## Excerpt provided

#####

Rep. Ed Clere, R-New Albany, said his bill on land banks may have tried to tackle too many issues involving abandoned housing, including Indiana’s tax-sale process.

It’s such a complicated issue with so many stakeholders we may have to break it down into even smaller bites,” Clere said.

The bill was important to Indianapolis Mayor Greg Ballard’s administration, which already uses a land bank, and the legislation was supported by the Indiana Association for Community and Economic Development. Clere said he also had support from Habitat for Humanity and the Indiana Association of Realtors.

But the bill faced opposition from the Association of Indiana Counties, which said it would have diverted revenue away from public uses and given land banks the ability to pick and choose the best real estate, saddling taxpayers with truly blighted properties.

“Rather than let the bill die, I decided to amend it to provide for study of the issue,” Clere said. House Bill 1317 cleared the lower chamber before last month’s deadline and is before the Senate Committee on Local Government.

The original bill gave municipalities explicit authority to set up land banks, and it provided for tax-delinquent properties to be transferred from a county to a land bank at no cost.

“Who gets to make the call on what properties go to the land bank?” asked Andrew Berger, director of government affairs for the Association of Indiana Counties. “Our position is, it needs to be done by the county officials, not an unelected, unaccountable not-for-profit board.”

Berger said the Indy Land Bank, which sold 154 properties to a not-for-profit organization serving as a straw buyer for real estate investors, is a prime example of why land banks’ powers should not be expanded. The 2011 deal prompted the land bank, operated by the Department of Metropolitan Development, and Marion County Treasurer Claudia Fuentes to halt bulk sales to not-for-profits.

Indianapolis has roughly 15,000 abandoned and vacant houses and lots. The Indy Land Bank holds 1,200 surplus properties, thanks to a 2006 law that allows land banks to be set up by counties.

The bill also made several changes to Indiana's process of auctioning tax-delinquent property. Under the current system, investors who step in to pay back taxes receive a tax-sale certificate that allows them to collect interest from the property owners. Clere says that redemption process is a problem because it leaves properties in limbo for six to 12 months. He hoped to address it in part by requiring counties to notify lenders when a property is slated for tax sale. That would give banks an opportunity to pay the back taxes before an auction.

But counties oppose mandatory notification of lenders, which would add title-search costs. A court case on the notification-requirement issue is currently before the Indiana Supreme Court.

"This is a titanic battle between the association of counties and banks," Clere said.

#####

## Dataset content
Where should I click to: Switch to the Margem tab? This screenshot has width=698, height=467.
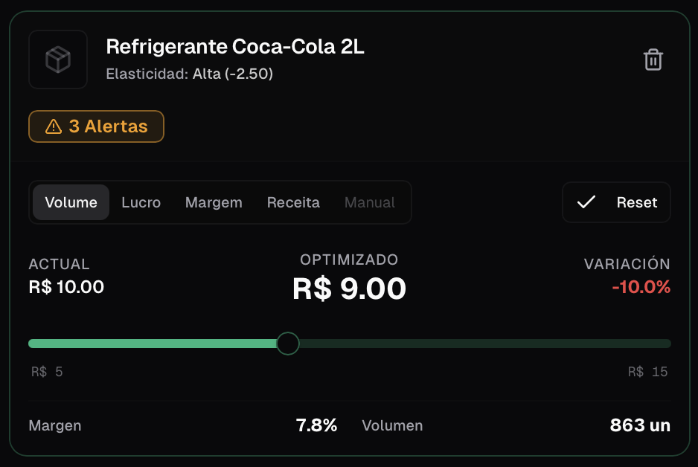tap(214, 202)
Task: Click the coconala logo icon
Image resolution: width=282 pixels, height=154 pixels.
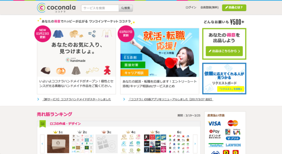Action: (41, 8)
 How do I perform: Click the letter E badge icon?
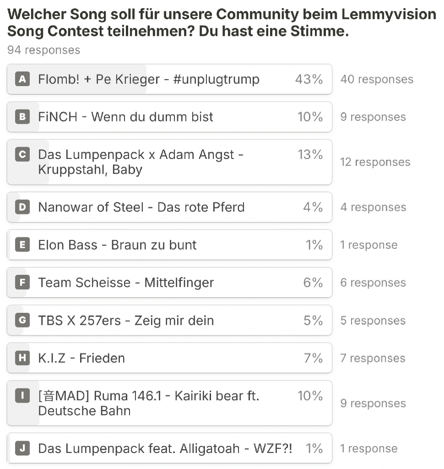pos(22,245)
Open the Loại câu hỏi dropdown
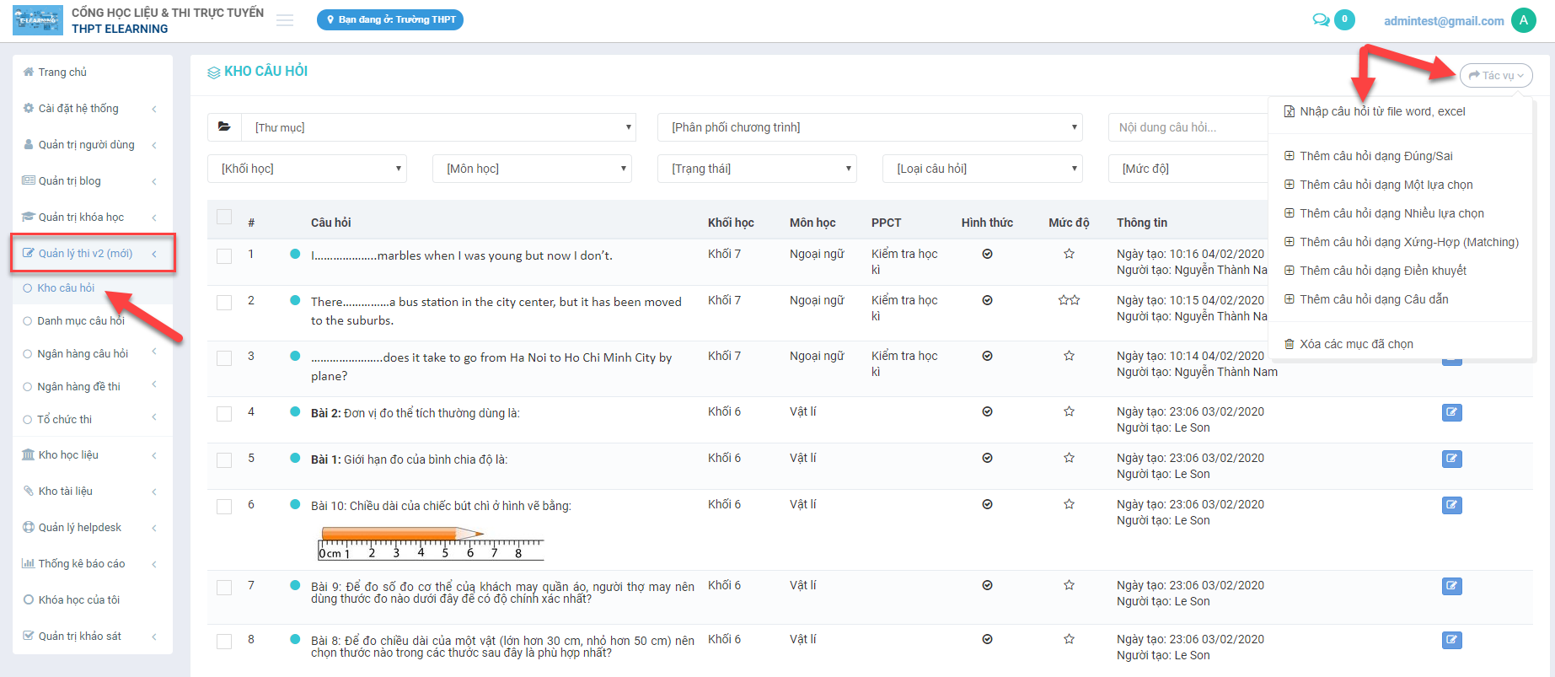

#####

## Required work
Answer these questions about the land bank article:
1. How many surplus properties does the Indy Land Bank hold?
2. Which organization opposed the bill, saying it would divert revenue away from public uses?
3. For how long does the redemption process leave properties in limbo, according to Clere?
These records were taken from a separate source.

## Exercise solution
1. 1,200
2. The Association of Indiana Counties
3. Six to 12 months